Snow shrugged. “Probably, but Ann said that she’d heard that Great-great always had a lot of beaux, and turned ‘em all away. Ann said it was because they were after her money, and she always said
her
money wasn’t for any man to drink up. Sally’s not married, didja know?” I nodded. “Mary’s been here since before Molly was born.
Her
husband was a bigamist, only he wasn’t because the Church annulled his first marriage. Mary knew about that, but what she didn’t know was that the State didn’t recognize the annulment, so now she’s married only as far as the Church is concerned, not the State.”

“Why doesn’t she get an annulment from him because he married her under false pretenses?”

“I dunno. I suspect it costs money, and he went through most of hers and then started going with someone else and she found them in bed together—”

“Sara Virginia! They haven’t been talking—”

“Heavens no, Mother. They’re too square, but I can hear just as well as you what people don’t say. Anyway, Mary up and left him when she was seven months gone with Molly. I mean, gee, that takes real guts. Do you know what divorce Irish-style is, Mom?” asked my all-too-precocious daughter. “Taking the boat!”

“Oh, you mean skipping to England, where the man doesn’t have to pay support?”

“Oh!” That deflated Snow. “You were smart to be an American, Mom. Daddy can’t do that.” Her eyes widened. “Can he?”

“I don’t think he could slip anything past Hank van Vliet.” It was easier to reassure Snow than it was to quell that niggle of fearful worry in my own breast.

“Mommy, aren’t there any nice Irishmen?”

“Heavens, yes. Look at Kieron and George and Shay and Mr. Noonan.”

“Yeah! But there’s something that Ann doesn’t like about Shay Kerrigan.”

“Ohhhh?”

“She sorta tried to find out if he’d be coming around much. I told her you weren’t giving him any right of way, because you didn’t want a lot of traffic and ticky-tacky boxes lousing up the queendom, and that
seemed
to be what she wanted to hear. Then Sally appeared and Ann clammed up. Did you know Ann knits Arrans like zappo, it’s finished? Only the Deserted Wives people can’t find out, or they’d reduce what they give her. She does get medical free, but with the price of things going up so … Sally’s got a friend who’s a fisherman, and he always brings up a sack full of fresh-caught stuff Saturdays, and Sally brings in bruised vegs and stuff from the supermarket, but, honest, Mom …

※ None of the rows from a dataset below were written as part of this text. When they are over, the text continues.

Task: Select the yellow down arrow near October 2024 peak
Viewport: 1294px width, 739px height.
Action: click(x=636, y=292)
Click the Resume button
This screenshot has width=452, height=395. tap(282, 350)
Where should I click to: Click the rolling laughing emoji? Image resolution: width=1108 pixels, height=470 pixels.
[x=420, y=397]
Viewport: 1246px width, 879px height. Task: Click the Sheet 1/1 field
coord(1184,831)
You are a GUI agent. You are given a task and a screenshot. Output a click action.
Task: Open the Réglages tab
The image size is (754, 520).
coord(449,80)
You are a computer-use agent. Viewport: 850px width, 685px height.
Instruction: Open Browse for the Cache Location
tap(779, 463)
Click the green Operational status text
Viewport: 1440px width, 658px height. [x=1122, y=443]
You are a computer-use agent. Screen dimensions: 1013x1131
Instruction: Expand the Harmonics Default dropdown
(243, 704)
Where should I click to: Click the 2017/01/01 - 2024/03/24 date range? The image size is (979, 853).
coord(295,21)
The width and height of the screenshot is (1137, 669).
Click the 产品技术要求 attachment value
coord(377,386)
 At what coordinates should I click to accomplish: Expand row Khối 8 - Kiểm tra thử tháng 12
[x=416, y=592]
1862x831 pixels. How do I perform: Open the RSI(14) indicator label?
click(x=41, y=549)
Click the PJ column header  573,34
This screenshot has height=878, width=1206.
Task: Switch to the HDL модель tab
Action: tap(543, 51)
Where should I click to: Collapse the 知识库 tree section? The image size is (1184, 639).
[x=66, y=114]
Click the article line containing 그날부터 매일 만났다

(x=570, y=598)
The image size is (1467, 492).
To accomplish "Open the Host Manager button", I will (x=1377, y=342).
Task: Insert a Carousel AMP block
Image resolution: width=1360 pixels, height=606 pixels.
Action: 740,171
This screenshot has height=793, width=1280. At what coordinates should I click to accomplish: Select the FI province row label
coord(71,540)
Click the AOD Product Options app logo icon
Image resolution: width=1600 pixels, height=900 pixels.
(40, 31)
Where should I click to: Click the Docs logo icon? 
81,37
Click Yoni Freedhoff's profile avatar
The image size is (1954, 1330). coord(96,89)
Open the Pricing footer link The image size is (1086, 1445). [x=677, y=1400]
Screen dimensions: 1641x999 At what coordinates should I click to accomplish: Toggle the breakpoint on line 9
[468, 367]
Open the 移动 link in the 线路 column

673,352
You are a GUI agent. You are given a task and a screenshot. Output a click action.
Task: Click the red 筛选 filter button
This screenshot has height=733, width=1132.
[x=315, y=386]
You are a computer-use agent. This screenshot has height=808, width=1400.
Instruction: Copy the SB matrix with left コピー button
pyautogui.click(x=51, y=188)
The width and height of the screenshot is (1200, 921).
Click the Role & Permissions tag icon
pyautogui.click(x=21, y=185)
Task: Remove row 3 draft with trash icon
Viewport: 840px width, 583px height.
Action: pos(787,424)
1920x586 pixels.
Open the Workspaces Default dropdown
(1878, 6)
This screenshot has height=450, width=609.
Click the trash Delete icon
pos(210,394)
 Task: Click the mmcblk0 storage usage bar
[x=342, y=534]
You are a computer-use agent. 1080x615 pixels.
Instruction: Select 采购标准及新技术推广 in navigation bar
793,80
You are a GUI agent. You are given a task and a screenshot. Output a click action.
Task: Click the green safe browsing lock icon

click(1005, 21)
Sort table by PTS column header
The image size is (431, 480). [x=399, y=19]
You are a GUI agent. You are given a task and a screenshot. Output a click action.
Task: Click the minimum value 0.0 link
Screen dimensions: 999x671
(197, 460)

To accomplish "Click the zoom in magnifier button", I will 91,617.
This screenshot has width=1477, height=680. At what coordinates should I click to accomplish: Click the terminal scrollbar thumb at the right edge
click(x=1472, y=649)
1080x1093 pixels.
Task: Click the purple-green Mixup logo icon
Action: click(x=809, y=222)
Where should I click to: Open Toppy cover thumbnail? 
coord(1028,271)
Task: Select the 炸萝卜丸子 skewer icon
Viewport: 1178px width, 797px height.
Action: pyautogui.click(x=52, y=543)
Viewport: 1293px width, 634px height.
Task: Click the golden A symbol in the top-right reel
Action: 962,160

“So then when Ann heard we were all going to this relative tea this afternoon, she flipped.
They
had big notions of a clean sweep in this quarter before Great-great was even in the ground. And the relative who was supposed to get Ann’s cottage would only sell it anyway, because she’s already got a luxury-type bungalow in Cabinteely. And Ann didn’t say it, but she’s still scared you’ll change your mind, or you’ll be coerced by the death duties to sell hunks of the queendom.”

Snow’s vivacity suddenly drained from her face, and she looked woebegone.

“Sara Virginia, you know perfectly well I won’t. Certainly not to that crowd. But we do have to put in an appearance today. Besides, there’re the young people that Aunt Irene wanted to help. How’re we going to know who they are if we don’t go where they are?”

“I hope they’re there. Unrelieved Great-aunts Alice and Imelda are indigestion-making. Ugh!” She gave an expressive shudder, but her spirits did not revive.